Com ele, caminhamos pela história cotidiana do Rio e encontramos muitas personagens famosas em suas ruas. Descobrimos também que compartilhamos o medo do "homem dos boletos" e, sobretudo, do "homem de bem temente a Deus".

Como um vício de quem vive de palavras, Simas mostra, por meio das várias conexões linguísticas que faz ao longo do livro, o quanto a maneira como nos expressamos reflete nossa constituição histórica. Explica, por exemplo, como o verbo "embalar" —o movimento que fazemos quando temos no colo um bebê—, vem provavelmente das línguas quimbundo e quicongo. Assim como "nenê" viria provavelmente do umbundo —todos idiomas falados em Angola.

Tudo isso enquanto Neros, Carlotas Joaquinas e outras personalidades baixam dos mais variados momentos da história do mundo no corpo de alguém, no meio de um terreiro carioca. São muitos os encantados das ruas. "Está vivo tudo o que ainda canta e é cantado", diz ele.

Reencantar o mundo é um movimento político de povos desterrados —pela diáspora, pelo êxodo forçado, pela exploração predatória do agronegócio e dos eventos megalomaníacos— e bruxas perseguidas —curandeiras, aborteiras e sacerdotisas.

Quando foram sequestradas no continente africano, pessoas negras tiveram sua história, cosmologia e genealogia destroçadas, sendo arrastadas para o terror racial das Américas. Deram voltas e mais voltas na árvore do esquecimento, foram batizadas com nomes impronunciáveis, tiveram que cultuar santos desconhecidos.

Isso é um tipo de morte, um "encanticídio", como escreve Simas: "um projeto cotidiano de destruição do encanto fundado no rancor, na obtusidade, no combate à pluralidade e na propagação da violência física e simbólica como prática de uma política não poética."

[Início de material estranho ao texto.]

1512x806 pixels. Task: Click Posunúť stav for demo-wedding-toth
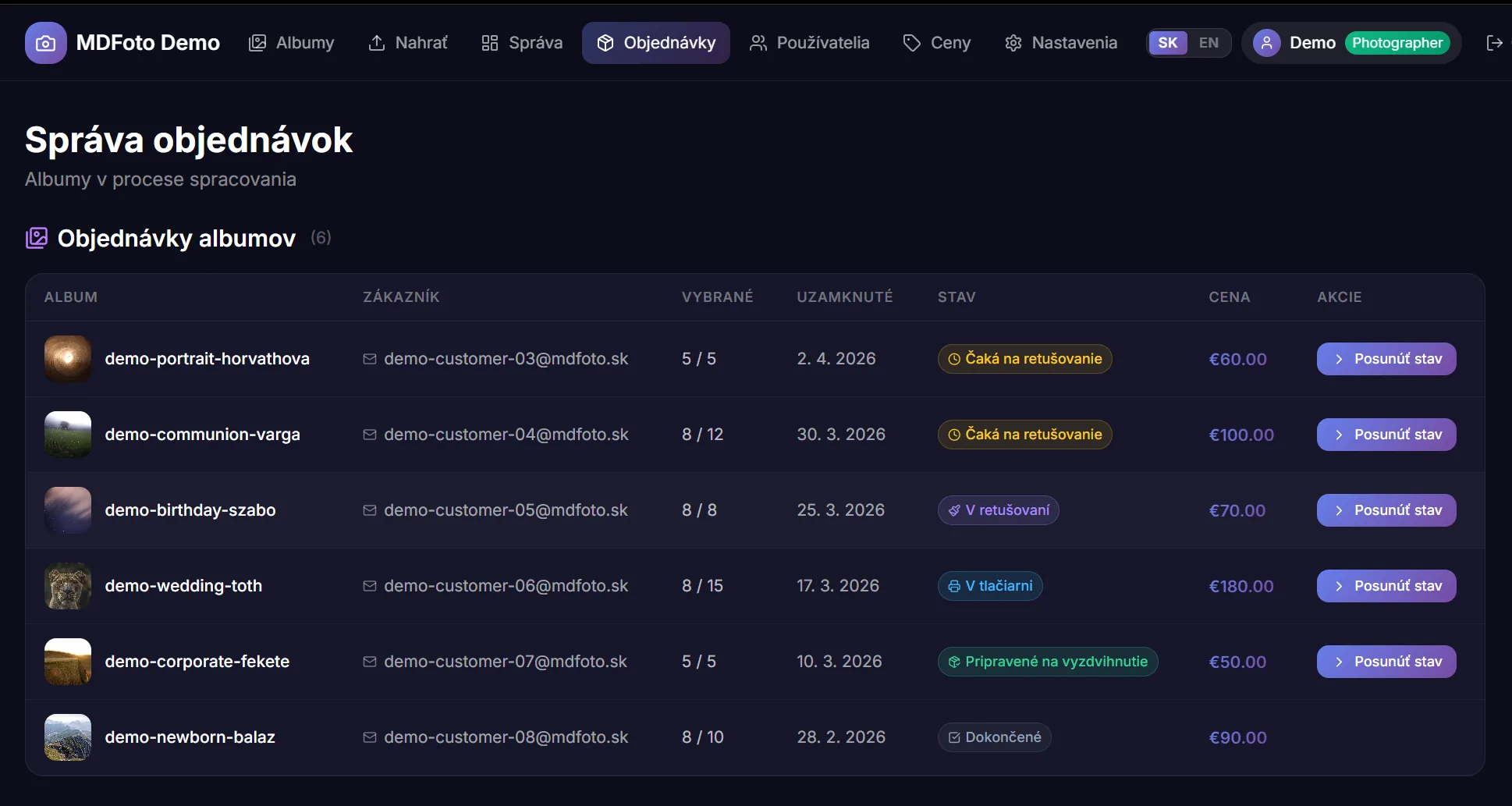coord(1386,586)
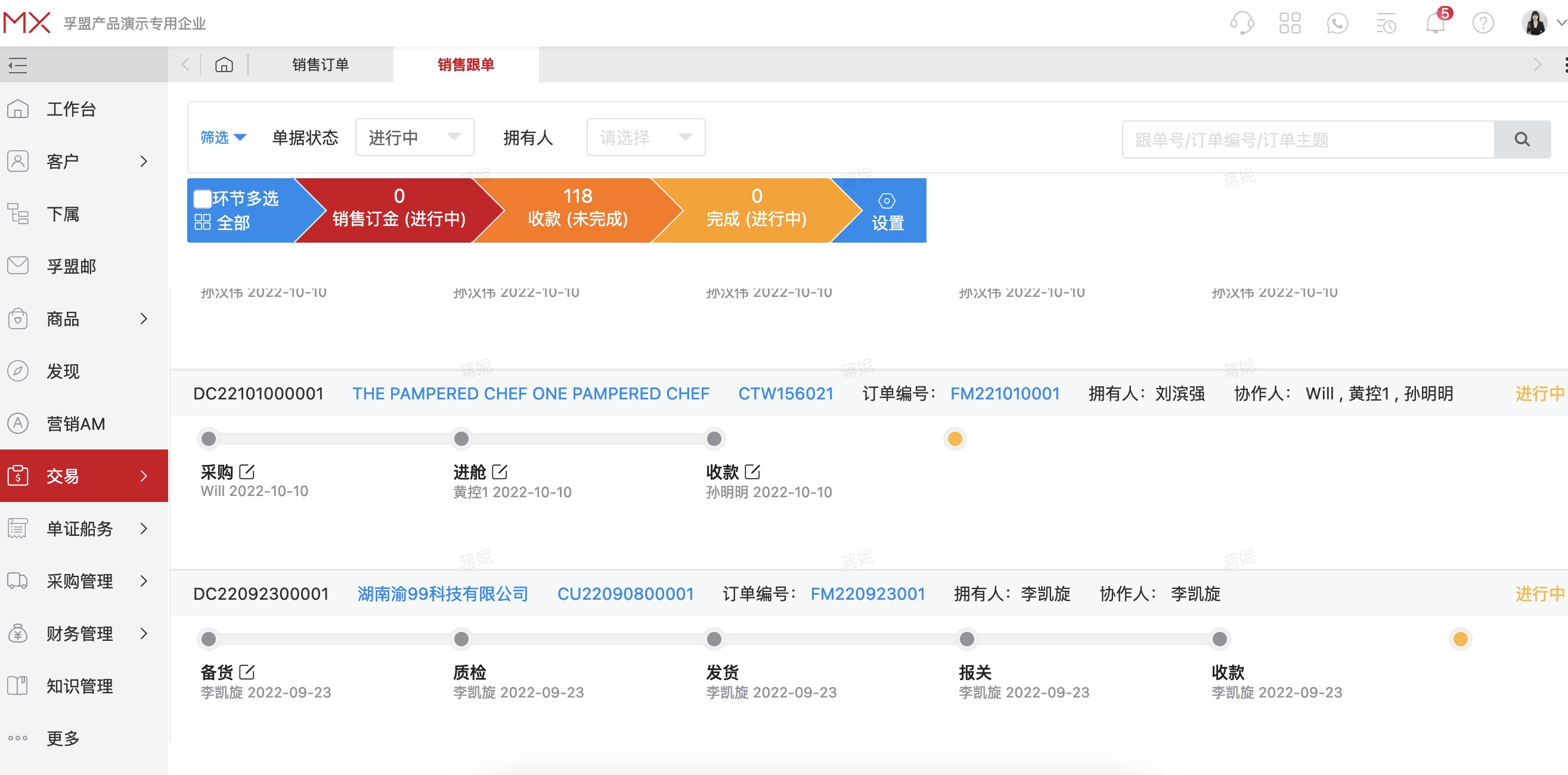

Cada terreiro escondido numa quebrada ou no meio do mato, cada batuque e cada reza passada para a frente reestabelece um vínculo de sangue com esse patrimônio, o resgata dos escombros. Esse movimento garante vida, constrói uma narrativa que não seja apenas uma história de sofrimento, subjugação e humilhação.

"Foi o Carnaval que inventou um país possível e original, às margens do projeto de horror que historicamente nos constituiu", diz Simas. Esse livro é uma gotinha mais de reencanto neste mundo.

O desconforto está, justamente, no encantamento que derrama sobre todos nós. Em uma sociedade tão racialmente violenta, o que significa ser uma pessoa branca profundamente entranhada em cultura negra? Nesse mundo desencantado, quem é que pode, não apenas impunemente, mas laudatoriamente, enunciar-se e encantar assim?